EXCERPT PROVIDED.
** Start **

[BOOK REVIEW & REFLECTIONS] The Help by Kathryn Stockett

Recently, I read Kathryn Stockett’s The Help as a bit of light reading to kick off my maternity leave. It only took a few days and several man hours to get through the 444-page piece. Here are my thoughts and ideas about the piece.

For starters, I know that this book was adapted into a movie (starring Emma Stone), and received generally favorable response (an 8.1 rating on IMDB, and 75% on Rotten Tomatoes just to name some), but I have not actually seen that movie and from what I’ve seen of the trailers, several liberties seemed to have been taken with the story. As such, my commentary on The Help will be isolated to just what I’ve consumed of it: the novel.

First, a bit of background. The Help is Kathryn Stockett’s slightly controversial (though also very well-received — 4.45 rating on GoodReads!) fictionalized account of Jim Crow-era Mississippi, and the lives and experiences of household help in these times. It was (is?) “controversial” because it’s stories of black America, from a very difficult time in history, written by a white woman. Not only that, but the story itself revolves around how a white woman (Eugenia “Skeeter” Phelan) is instrumental to telling these black women’s stories. See this piece by Teen Vogue on Hollywood and the White Savior Complex as an extension of colonialism — I know the article is about movies, but it remains relevant to the critiques on this particular novel.

** End **

INFORMATION SUPPLIED.
** Start **

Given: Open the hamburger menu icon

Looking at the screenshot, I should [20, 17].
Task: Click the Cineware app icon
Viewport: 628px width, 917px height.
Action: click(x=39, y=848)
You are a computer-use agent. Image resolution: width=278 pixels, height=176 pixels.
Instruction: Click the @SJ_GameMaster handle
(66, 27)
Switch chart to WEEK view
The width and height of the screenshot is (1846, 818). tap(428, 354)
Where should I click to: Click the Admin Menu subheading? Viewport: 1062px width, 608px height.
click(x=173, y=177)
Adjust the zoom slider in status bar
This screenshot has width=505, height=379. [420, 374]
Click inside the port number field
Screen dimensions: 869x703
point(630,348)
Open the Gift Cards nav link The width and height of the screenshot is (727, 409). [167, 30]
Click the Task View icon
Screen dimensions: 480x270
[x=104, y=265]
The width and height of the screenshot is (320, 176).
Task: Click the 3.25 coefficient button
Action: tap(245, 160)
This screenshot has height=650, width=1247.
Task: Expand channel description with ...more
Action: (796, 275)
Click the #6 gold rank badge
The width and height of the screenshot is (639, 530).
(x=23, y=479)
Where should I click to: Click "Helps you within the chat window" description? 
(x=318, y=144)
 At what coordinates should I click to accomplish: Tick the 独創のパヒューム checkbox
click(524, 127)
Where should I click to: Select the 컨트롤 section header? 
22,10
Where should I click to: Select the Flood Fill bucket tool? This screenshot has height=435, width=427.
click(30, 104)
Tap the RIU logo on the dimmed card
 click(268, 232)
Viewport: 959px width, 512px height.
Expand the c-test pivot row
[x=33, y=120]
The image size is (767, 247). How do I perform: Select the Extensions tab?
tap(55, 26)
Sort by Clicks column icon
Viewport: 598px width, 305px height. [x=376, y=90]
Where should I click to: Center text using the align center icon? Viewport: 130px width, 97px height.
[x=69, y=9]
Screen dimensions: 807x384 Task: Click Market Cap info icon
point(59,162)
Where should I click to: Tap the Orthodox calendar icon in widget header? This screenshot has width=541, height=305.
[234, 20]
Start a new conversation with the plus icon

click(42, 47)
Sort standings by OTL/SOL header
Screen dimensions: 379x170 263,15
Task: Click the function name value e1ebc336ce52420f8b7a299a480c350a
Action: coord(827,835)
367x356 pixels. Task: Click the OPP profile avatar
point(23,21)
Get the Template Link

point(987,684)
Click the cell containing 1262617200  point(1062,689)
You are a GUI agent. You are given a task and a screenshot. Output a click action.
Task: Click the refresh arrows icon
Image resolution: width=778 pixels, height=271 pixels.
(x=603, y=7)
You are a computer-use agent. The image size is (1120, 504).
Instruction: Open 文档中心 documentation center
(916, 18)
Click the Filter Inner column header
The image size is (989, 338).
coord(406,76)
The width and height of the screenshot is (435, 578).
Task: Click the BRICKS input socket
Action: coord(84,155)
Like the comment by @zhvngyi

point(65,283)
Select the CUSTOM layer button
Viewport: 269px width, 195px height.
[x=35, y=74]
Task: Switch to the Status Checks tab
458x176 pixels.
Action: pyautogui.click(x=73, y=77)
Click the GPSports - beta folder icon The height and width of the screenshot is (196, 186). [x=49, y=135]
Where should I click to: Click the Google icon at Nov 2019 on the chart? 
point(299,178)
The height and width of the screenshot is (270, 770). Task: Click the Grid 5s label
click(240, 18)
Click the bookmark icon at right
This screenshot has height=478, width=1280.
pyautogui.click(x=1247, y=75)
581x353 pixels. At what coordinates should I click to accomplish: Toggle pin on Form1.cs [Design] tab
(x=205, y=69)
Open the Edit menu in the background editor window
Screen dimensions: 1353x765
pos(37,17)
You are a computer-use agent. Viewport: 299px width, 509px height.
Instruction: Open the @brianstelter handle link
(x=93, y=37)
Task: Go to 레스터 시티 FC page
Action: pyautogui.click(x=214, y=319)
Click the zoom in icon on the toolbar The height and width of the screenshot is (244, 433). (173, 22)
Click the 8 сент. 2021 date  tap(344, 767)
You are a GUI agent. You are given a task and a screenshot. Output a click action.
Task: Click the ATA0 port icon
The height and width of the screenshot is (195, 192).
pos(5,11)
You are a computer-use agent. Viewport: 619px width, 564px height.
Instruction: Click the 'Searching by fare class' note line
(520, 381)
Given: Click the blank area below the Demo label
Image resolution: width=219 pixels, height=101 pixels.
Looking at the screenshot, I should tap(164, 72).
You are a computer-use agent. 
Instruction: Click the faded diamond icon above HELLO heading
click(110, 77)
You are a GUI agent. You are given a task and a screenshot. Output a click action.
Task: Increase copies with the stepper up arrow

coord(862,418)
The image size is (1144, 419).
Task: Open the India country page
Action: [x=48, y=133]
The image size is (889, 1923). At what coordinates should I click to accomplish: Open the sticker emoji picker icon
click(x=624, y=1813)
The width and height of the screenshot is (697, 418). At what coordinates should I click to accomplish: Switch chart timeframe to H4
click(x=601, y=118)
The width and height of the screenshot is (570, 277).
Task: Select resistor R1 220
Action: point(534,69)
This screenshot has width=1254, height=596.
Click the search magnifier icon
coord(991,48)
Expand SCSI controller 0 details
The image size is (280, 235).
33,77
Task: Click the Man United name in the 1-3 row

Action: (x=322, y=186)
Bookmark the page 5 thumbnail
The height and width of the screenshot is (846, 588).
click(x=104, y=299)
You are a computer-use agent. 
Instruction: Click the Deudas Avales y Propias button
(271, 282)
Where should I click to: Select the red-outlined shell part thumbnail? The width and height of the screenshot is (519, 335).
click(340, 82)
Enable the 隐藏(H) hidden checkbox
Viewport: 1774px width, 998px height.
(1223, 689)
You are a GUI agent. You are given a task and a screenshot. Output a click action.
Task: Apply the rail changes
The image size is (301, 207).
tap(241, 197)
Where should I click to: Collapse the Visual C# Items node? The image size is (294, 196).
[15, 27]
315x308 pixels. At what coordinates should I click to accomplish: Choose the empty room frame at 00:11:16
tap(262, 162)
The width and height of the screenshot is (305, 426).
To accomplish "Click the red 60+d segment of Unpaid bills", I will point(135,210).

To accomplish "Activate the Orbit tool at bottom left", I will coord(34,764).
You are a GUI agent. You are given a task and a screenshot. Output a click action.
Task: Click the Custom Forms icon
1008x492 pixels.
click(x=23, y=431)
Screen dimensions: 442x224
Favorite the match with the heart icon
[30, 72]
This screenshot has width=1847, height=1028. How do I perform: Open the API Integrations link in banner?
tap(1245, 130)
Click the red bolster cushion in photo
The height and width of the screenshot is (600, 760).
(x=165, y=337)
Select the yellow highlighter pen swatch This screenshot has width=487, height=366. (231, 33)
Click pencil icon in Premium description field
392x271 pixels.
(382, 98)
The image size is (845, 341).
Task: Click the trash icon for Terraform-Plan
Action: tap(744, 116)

** End **

PROBLEM SET.
1. In the book review, condense the paragraph beginning "First, a bit of background" into a shorter paragraph that keeps its main facts.
2. According to the book review, how many pages long is the novel?

ANSWERS TO THE EXERCISES.
1. The Help is Kathryn Stockett's fictionalized account of Jim Crow-era Mississippi and the lives of household help at that time. It is well received, with a 4.45 rating on GoodReads, but considered controversial for two reasons: a white woman wrote these stories of black America, and the plot centers on a white woman, Eugenia "Skeeter" Phelan, being instrumental in telling black women's stories. The reviewer cites a Teen Vogue piece on Hollywood and the White Savior Complex as an extension of colonialism. That piece is about movies, but the reviewer finds it relevant to critiques of the novel.

2. 444 pages.